1. valine ◴[18 Nov 24 01:45 UTC] No.42169009[source]▶

One of the things I really love about rope is that it allows for a lot of interesting encoding schemes at inference time without model retraining. I’ve had a lot of fun playing with different relative positions. You can elicit a lot of interesting behaviors from the model when you use different rotations for keys vs queries, they don’t always have to match.

For example exact position doesn’t matter too much when tokens are spaced out. Let’s say you use token position 100 for your query, you can shift all the keys around position 100, and the further they are back in the context the more freedom you have to play with the value.

replies(2): >>42171938 #>>42175164 #

2. bhickey ◴[18 Nov 24 12:58 UTC] No.42171938[source]▶

>>42169009 (TP) #

Can you describe the behaviors that you can elicit with this technique?

replies(1): >>42175372 #

3. zackangelo ◴[18 Nov 24 18:13 UTC] No.42175164[source]▶

>>42169009 (TP) #

I'm surprised this is the case! I've been working on a rope implementation for my own project (needed to account for padding in unique situations) and even an off by one error usually causes the model to produce non-sensical output.

replies(1): >>42175269 #

4. valine ◴[18 Nov 24 18:21 UTC] No.42175269[source]▶

>>42175164 #

You have to be careful to keep the relative positions for adjacent and nearby tokens intact. The relative positions of distant tokens are less brittle.

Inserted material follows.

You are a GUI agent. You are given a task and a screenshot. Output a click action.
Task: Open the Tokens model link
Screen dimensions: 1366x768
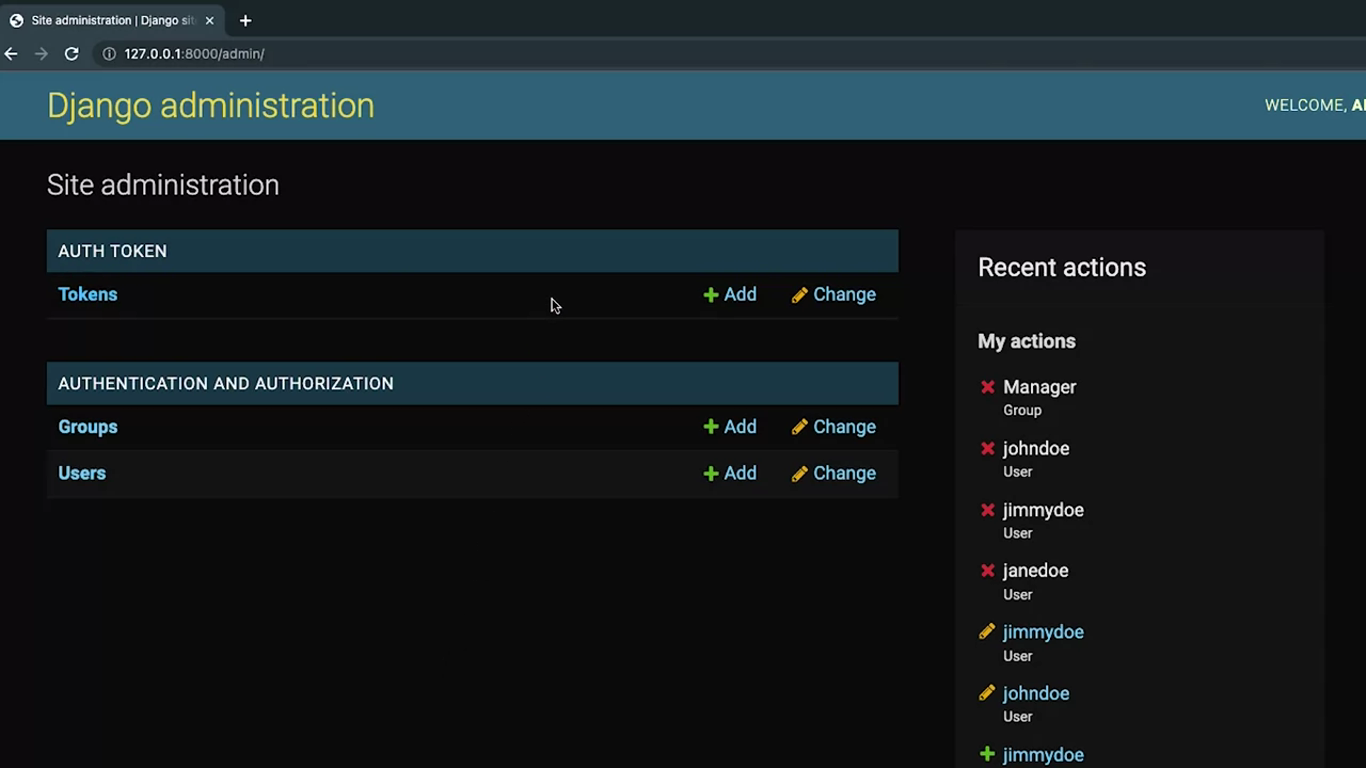tap(88, 295)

5. valine ◴[18 Nov 24 18:29 UTC] No.42175372[source]▶

>>42171938 #

One strategy I’ve been playing around with is to take an instruction I want the model to follow and squish the positional encodings for the keys down to position zero, and the new queries out slightly further in the window. The model will still follow the instruction but the behaviors are more global. It’s behaves more like a fine-tune and less like the instruction is part of the conversation.

replies(1): >>42197544 #

6. bhickey ◴[20 Nov 24 20:01 UTC] No.42197544{3}[source]▶

>>42175372 #

> squish the positional encodings for the keys down to position zero

I might be misunderstanding, but wouldn't this turn your instructions into a bag of words?

replies(1): >>42206207 #

7. valine ◴[21 Nov 24 16:53 UTC] No.42206207{4}[source]▶

>>42197544 #

No, and that’s because we are talking about relative positions. Every query can have its own set of keys. From the perspective of token 100 token 3 would be squished down, but from the perspective of token 3 it is still at position 3 and can see tokens 0,1,2 without them being squished.